=== ENTRIES SHOWN ===
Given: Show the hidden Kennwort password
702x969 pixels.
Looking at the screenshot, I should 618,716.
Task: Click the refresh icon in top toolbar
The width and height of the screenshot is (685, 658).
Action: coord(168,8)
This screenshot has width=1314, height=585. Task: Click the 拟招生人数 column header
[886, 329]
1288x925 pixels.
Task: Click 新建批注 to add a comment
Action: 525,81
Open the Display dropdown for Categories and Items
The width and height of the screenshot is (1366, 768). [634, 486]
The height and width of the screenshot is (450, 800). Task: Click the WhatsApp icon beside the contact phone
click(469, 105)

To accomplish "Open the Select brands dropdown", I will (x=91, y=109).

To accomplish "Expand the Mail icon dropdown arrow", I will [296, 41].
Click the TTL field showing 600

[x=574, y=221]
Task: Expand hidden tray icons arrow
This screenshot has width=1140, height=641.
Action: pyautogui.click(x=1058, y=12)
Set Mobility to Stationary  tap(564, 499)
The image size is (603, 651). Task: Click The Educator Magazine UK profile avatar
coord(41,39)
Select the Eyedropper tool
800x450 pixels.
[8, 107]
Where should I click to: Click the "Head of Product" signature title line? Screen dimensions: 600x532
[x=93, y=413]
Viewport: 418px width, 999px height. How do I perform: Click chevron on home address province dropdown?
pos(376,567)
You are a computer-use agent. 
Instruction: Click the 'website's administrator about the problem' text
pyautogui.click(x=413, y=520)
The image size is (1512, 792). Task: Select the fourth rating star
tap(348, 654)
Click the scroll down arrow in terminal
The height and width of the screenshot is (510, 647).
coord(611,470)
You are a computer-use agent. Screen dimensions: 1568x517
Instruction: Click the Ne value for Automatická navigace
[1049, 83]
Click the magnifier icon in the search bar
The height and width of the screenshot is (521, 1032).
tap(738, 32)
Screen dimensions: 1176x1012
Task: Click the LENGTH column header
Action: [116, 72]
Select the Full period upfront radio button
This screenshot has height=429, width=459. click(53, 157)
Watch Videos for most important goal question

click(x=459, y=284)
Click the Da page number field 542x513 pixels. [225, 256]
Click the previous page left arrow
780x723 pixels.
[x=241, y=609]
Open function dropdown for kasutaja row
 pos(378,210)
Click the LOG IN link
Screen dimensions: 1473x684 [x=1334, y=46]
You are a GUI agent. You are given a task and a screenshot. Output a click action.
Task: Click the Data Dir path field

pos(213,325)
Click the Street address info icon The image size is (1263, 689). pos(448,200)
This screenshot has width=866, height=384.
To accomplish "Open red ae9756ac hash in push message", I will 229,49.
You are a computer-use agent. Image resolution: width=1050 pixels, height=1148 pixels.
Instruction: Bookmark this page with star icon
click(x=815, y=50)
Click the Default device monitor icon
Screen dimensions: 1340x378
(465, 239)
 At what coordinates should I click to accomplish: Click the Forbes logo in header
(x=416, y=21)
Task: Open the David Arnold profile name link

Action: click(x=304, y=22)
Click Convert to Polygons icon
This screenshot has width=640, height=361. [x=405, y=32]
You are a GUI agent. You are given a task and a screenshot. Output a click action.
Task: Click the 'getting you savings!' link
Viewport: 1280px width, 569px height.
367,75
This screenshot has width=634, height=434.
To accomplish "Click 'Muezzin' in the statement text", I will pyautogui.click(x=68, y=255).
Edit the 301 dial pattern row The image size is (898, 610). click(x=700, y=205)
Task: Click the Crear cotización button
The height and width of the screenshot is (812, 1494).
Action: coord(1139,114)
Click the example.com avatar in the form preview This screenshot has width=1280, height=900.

=== PROBLEM TO SOLVE ===
Every record in the listing above should be reproduced exactly.

=== WRITTEN REPLY ===
Given: Show the hidden Kennwort password
702x969 pixels.
Looking at the screenshot, I should 618,716.
Task: Click the refresh icon in top toolbar
The width and height of the screenshot is (685, 658).
Action: coord(168,8)
This screenshot has width=1314, height=585. Task: Click the 拟招生人数 column header
[886, 329]
1288x925 pixels.
Task: Click 新建批注 to add a comment
Action: 525,81
Open the Display dropdown for Categories and Items
The width and height of the screenshot is (1366, 768). [634, 486]
The height and width of the screenshot is (450, 800). Task: Click the WhatsApp icon beside the contact phone
click(469, 105)

To accomplish "Open the Select brands dropdown", I will (x=91, y=109).

To accomplish "Expand the Mail icon dropdown arrow", I will [296, 41].
Click the TTL field showing 600

[x=574, y=221]
Task: Expand hidden tray icons arrow
This screenshot has width=1140, height=641.
Action: pyautogui.click(x=1058, y=12)
Set Mobility to Stationary  tap(564, 499)
The image size is (603, 651). Task: Click The Educator Magazine UK profile avatar
coord(41,39)
Select the Eyedropper tool
800x450 pixels.
[8, 107]
Where should I click to: Click the "Head of Product" signature title line? Screen dimensions: 600x532
[x=93, y=413]
Viewport: 418px width, 999px height. How do I perform: Click chevron on home address province dropdown?
pos(376,567)
You are a computer-use agent. 
Instruction: Click the 'website's administrator about the problem' text
pyautogui.click(x=413, y=520)
The image size is (1512, 792). Task: Select the fourth rating star
tap(348, 654)
Click the scroll down arrow in terminal
The height and width of the screenshot is (510, 647).
coord(611,470)
You are a computer-use agent. Screen dimensions: 1568x517
Instruction: Click the Ne value for Automatická navigace
[1049, 83]
Click the magnifier icon in the search bar
The height and width of the screenshot is (521, 1032).
tap(738, 32)
Screen dimensions: 1176x1012
Task: Click the LENGTH column header
Action: [116, 72]
Select the Full period upfront radio button
This screenshot has height=429, width=459. click(53, 157)
Watch Videos for most important goal question

click(x=459, y=284)
Click the Da page number field 542x513 pixels. [225, 256]
Click the previous page left arrow
780x723 pixels.
[x=241, y=609]
Open function dropdown for kasutaja row
 pos(378,210)
Click the LOG IN link
Screen dimensions: 1473x684 [x=1334, y=46]
You are a GUI agent. You are given a task and a screenshot. Output a click action.
Task: Click the Data Dir path field

pos(213,325)
Click the Street address info icon The image size is (1263, 689). pos(448,200)
This screenshot has width=866, height=384.
To accomplish "Open red ae9756ac hash in push message", I will 229,49.
You are a computer-use agent. Image resolution: width=1050 pixels, height=1148 pixels.
Instruction: Bookmark this page with star icon
click(x=815, y=50)
Click the Default device monitor icon
Screen dimensions: 1340x378
(465, 239)
 At what coordinates should I click to accomplish: Click the Forbes logo in header
(x=416, y=21)
Task: Open the David Arnold profile name link

Action: click(x=304, y=22)
Click Convert to Polygons icon
This screenshot has width=640, height=361. [x=405, y=32]
You are a GUI agent. You are given a task and a screenshot. Output a click action.
Task: Click the 'getting you savings!' link
Viewport: 1280px width, 569px height.
367,75
This screenshot has width=634, height=434.
To accomplish "Click 'Muezzin' in the statement text", I will pyautogui.click(x=68, y=255).
Edit the 301 dial pattern row The image size is (898, 610). click(x=700, y=205)
Task: Click the Crear cotización button
The height and width of the screenshot is (812, 1494).
Action: coord(1139,114)
Click the example.com avatar in the form preview This screenshot has width=1280, height=900.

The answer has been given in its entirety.